Pour autant, ces personnages ne sont pas réductibles à une caractéristique ou un sociotype mais possèdent leur complexité, leur épaisseur, leur possibilité d’évolution, à l’exemple du butor de cour de récré qui devient le meilleur ami de Courgette ou de Courgette lui-même qui passe de l’état de victime apeurée à celui d’un enfant qui renaît à la vie et se reconstruit une famille affective plutôt que biologique. Le film montre que chaque individu est constitué de singularités et pourrait reprendre à son compte la phrase de Cocteau, “ Ce qu’on te reproche, cultive-le, c’est toi ”. Et pour faire une bonne ratatouille humaine, il ne suffit pas de courgettes mais il faut un mélange de légumes chacun singulier.

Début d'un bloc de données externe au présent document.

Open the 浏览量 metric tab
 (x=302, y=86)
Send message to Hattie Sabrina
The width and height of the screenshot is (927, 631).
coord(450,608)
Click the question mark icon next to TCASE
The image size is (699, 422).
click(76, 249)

Le réalisateur Claude Barras a imaginé des figurines venant du royaume simpliste et fantaisiste de l’enfance (petits corps, grosses têtes…) mais réussit à faire passer dans leurs regards toutes les émotions et tous les ressentis de l’être humain. Grâce à ce travail plastique et aux voix des comédiens, Ma vie de courgette est un film ultra-stylisé mais profondément incarné. C’est aussi une œuvre d’une certaine modestie, qui n’abuse pas du temps du spectateur : soixante-six minutes, c’est une durée certes courte pour un long métrage mais qui suffit à montrer dans toutes ses nuances le parcours initiatique d’un enfant qui apprend à faire son deuil, à se frotter au monde, à conquérir son individualité et sa liberté. Alors que beaucoup de films dépassent les deux heures pour brasser de l’air ou exposer leur vanité, Ma vie de courgette fait passer énormément de choses sur l’enfance, la différence, la construction de soi, l’altérité, avec une concision, une finesse et une précision impeccables.